Tuesday, April 5, 2011

Agricultural research: Follow the money.

I recently attended a presentation from the director of Research and Development at the Ministry of Agriculture. He was explaining how to apply for funding from the R&D fund, and what type of research was likely to be appealing. New crop varieties and biotechnology were at the top of the list. They pretty much were the list. You can check out the funded projects there.

I can't quibble with some of the research. Heck, I'm government-funded right now myself and I'm sure there's plenty who would scream in horror if they knew the tack of my research. So, I can't complain about $51,500 for a solar-operated irrigation system. Kind of cool - for application in other places, since we happen to live in a drought-prone province with looming water shortages. New grape and apple cultivars? That would make life more pleasant. Someone may as well get funding for developing the things that experimental gardeners and farmers do for free, I guess.

I have a few more questions about their funding of "Integrated production systems and practices that reduce agriculture's impact on the environment". First, I didn't see very much evidence of it in this year's funded projects. The word "sustainable" is very appealing, but if you can tell me how it figures in the project "Cool Season Corn Grown in Saskatchewan in Sustainable Livestock Production" I'll give you a prize. Corn is a "heavy feeder", requiring lots of nitrogen that, without suitable crop rotations (and even with, at times) our farmed-out soil requires massive chemical injections to provide. Corn is also used primarily in feedlots, not by farmers or ranchers pasturing cattle on grasslands which primarily made up this ecosystem before settlement. Feedlots may be "efficient" - bringing cattle to market in a shorter time than grass-fed - but can contribute to environmental degradation with results like those in Walkerton.

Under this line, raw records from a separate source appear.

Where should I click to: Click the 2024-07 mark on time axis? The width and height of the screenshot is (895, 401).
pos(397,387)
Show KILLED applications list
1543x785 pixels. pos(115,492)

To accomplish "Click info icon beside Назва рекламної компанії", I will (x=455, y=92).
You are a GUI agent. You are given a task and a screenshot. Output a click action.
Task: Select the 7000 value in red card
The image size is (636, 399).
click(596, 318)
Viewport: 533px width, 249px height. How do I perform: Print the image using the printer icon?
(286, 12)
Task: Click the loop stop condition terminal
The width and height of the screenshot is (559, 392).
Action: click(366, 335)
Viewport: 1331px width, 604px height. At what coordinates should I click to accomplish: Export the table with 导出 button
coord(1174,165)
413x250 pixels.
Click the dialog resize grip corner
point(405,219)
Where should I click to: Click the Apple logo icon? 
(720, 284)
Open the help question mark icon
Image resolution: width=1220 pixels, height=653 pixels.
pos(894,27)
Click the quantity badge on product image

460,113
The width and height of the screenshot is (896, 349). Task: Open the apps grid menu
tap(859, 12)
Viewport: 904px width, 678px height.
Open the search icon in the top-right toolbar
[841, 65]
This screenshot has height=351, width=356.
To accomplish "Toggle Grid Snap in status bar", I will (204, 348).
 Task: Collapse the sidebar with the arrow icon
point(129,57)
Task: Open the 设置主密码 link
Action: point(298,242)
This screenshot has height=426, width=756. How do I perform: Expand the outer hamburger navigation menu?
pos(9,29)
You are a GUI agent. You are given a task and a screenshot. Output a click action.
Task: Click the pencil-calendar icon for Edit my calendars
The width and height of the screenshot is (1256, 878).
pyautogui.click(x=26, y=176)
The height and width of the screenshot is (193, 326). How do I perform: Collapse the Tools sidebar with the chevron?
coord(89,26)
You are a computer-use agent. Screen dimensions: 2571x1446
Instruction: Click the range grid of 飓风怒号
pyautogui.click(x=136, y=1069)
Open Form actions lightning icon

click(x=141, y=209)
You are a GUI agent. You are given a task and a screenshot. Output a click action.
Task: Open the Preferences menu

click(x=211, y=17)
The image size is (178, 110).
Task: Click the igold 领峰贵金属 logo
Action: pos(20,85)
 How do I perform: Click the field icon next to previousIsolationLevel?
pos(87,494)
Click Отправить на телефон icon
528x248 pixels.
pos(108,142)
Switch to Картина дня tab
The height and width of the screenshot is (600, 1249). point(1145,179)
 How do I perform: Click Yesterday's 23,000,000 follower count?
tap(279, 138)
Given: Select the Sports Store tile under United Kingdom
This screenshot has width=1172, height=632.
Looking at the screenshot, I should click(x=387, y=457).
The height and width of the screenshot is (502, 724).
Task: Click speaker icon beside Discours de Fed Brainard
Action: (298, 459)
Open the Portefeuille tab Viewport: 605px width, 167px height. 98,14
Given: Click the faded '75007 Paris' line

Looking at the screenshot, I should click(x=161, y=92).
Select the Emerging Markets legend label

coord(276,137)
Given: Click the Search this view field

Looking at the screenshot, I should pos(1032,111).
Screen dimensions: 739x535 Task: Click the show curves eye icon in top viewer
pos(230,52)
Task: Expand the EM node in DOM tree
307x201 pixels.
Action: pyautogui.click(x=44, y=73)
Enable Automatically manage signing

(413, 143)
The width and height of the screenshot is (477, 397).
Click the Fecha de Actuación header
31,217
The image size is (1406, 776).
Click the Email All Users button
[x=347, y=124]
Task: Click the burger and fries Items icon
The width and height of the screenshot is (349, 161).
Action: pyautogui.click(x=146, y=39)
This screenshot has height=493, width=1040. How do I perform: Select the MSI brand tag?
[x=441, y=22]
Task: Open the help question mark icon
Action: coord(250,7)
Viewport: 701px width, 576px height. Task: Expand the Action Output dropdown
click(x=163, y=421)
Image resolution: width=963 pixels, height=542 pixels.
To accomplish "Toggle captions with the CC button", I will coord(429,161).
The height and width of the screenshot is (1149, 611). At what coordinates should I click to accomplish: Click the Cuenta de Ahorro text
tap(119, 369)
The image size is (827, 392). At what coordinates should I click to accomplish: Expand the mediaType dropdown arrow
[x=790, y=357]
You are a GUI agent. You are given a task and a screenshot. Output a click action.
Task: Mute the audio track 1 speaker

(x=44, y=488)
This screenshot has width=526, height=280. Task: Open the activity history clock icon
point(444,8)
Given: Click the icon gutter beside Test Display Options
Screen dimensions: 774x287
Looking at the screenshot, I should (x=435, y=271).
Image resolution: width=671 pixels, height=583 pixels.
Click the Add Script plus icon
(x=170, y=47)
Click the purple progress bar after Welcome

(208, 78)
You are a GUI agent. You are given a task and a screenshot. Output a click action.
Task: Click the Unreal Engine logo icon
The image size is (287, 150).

And in the end, I have to question who this research is serving.

Funny that I've never heard farmers who couldn't make it and had to give up farming, or those struggling, say, "If only there were a new crop variety I could have tried - that really would have made the difference!" or "If I had an efficient way to finish my cattle a month earlier, that would have made up for the US ban on Canadian cattle during the BSE crisis." Why is that?